Уэсли так и не понял, что Луис подразумевал под «вот этим», но чувствовал почти инстинктивно, что за коротким определением кроется нечто куда большее. Распад, спящий и несколько подзабытый, тихо взорал где-то там в подсознании, крайне не одобряя выбор своего земного тела и личности, но Уэсли было похуй. Его снова, как когда-то, в другом месте и в другом времени, кто-то грел, но ощущалось это совершенно иначе, не как объятия давно забытых родителей и друзей, сгинувших вместе с Эксидиумом. Луис согревал совсем по-другому. Так, как он и не надеялся почувствовать, и это выглядело, мать его, правильно.
– Хочу, – прошептал он и вдруг понял, что действительно хочет. – А ты?
Луис кивнул.
– Да. Кто-то должен гнать тебя пинками в кровать, – пальцы скользнули по подбородку, отпуская, и напоследок мягко мазнули по скуле. – Постарайся заснуть, хорошо?

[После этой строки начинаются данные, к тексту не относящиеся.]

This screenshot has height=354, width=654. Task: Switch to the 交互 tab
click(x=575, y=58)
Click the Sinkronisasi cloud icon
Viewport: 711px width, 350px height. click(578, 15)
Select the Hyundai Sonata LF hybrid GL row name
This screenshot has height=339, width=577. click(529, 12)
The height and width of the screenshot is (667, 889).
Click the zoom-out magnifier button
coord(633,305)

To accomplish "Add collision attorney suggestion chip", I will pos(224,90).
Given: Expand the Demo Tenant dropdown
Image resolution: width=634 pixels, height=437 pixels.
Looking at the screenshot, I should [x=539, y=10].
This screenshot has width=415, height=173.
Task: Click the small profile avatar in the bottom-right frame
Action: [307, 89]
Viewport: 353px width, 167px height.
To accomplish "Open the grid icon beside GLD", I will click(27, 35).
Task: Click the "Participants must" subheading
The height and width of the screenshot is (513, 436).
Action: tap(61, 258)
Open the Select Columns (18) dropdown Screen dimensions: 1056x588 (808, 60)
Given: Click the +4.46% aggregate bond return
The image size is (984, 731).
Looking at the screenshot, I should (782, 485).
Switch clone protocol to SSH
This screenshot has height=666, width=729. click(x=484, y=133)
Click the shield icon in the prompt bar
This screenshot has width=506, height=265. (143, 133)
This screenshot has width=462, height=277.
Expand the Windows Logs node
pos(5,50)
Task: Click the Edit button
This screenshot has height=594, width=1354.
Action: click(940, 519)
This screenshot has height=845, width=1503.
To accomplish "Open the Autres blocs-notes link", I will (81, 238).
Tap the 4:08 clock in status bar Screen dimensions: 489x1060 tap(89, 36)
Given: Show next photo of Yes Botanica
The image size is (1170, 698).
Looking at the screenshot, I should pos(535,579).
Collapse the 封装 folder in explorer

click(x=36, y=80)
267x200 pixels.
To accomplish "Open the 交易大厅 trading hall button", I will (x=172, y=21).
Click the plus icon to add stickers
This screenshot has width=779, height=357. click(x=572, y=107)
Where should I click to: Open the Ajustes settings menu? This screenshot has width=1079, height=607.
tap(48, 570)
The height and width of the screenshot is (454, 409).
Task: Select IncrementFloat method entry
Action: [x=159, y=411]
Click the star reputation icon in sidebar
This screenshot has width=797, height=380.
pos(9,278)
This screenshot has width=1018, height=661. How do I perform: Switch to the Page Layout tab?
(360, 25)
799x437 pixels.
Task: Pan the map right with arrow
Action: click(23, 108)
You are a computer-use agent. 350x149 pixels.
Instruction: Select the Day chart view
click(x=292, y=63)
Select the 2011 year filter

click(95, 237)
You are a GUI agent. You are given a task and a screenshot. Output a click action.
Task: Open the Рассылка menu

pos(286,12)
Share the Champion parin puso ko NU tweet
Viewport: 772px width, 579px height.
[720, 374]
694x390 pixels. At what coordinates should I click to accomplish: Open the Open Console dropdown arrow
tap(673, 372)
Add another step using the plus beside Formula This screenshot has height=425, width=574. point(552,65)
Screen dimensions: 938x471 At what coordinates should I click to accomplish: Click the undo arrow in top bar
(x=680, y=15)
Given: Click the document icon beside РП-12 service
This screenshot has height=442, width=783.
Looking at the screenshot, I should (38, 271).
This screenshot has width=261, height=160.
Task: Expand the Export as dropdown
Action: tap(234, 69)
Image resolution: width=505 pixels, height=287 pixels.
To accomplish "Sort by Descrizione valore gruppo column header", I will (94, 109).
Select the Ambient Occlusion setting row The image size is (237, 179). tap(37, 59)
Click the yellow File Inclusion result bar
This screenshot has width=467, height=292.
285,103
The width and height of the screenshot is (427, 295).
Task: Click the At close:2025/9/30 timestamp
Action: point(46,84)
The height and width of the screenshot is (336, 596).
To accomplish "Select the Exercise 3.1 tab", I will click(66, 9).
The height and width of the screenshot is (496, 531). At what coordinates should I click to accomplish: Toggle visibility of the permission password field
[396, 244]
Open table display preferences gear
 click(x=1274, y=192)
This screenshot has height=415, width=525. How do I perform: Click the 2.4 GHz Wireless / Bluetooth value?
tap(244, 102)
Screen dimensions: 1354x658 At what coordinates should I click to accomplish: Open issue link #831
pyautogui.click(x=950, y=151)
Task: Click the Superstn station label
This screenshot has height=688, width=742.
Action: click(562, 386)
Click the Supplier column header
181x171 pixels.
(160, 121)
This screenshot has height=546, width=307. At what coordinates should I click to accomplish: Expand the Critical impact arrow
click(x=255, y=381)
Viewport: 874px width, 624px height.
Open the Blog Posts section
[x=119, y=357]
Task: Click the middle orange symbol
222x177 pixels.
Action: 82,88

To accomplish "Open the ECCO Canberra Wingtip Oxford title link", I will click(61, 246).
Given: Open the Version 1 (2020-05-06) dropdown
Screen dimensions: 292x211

– Хорошо, – Уэсли прикрыл глаза и, прижавшись к нему плотнее и устроив голову на плече, наконец улыбнулся. В сон тянуло неимоверно, ещё сильнее, чем раньше, стоило немного согреться. Чувствуя, как Луис мягко гладит по спине, он тихо спросил: – Утром ты всё ещё будешь здесь?
– Ага. Принесу тебе чай или ещё этой шипучей дряни, когда проснёшься. Эй, – он обнял Уэсли крепче. – Попробуй расслабиться, озноб скоро пройдёт.
– Я постараюсь, – решив, что ничего страшного не случится, он несильно сжал плечо Луиса, сминая ткань футболки, тут же расправил и погладил уже мягче. – Спасибо.
– Да не за что. Спи уже.
Луис оказался прав: озноб отпустил довольно быстро, трясти перестало спустя четверть часа или около того. Жар, тошнота и боль, раскалывающая голову и выкручивающая суставы в сухой ломоте, наконец-то исчезли, сменившись почти приятным опустошением. Мешок мирно лежал рядом, согревая собой и тепло выдыхая в висок; Уэсли до последнего казалось, что он дремлет, но как только он перестал дрожать, Луис прижался губами ко лбу, проверяя температуру, и сразу же отстранился, чтобы дать больше свободного пространства. Внутренне возмутившись, Уэсли не отпустил, обняв за плечи и притянув к себе, в конце концов, какого чёрта, он же пообещал никуда не уходить. Луис, даже если и удивился, ничего не сказал. Прижавшись щекой к виску, он обнял в ответ и осторожно погладил Уэсли по плечам.
Через пару минут он уснул. Уэс мысленно обругал себя за то, что не дал ему выспаться, разбудив посреди ночи, а затем поднял к нему лицо и всмотрелся в слегка размытые и неясные в темноте черты. В нём всё ещё ощущалось что-то тёмное, что-то неправильное, но Уэсли чувствовал, что тепло, которое сейчас согревало всё его замёрзшее существо, находится именно там, в неправильной и тёмной бездне. Вряд ли бы они обратили друг на друга внимание, не будь всё так, как есть, отстранённо подумал он, закрывая глаза и утыкаясь губами в тёплое горло.
Он сам не заметил, как уснул.
Примечание
Description: Sacrifice a creature under your control: return target creature from your graveyard into play.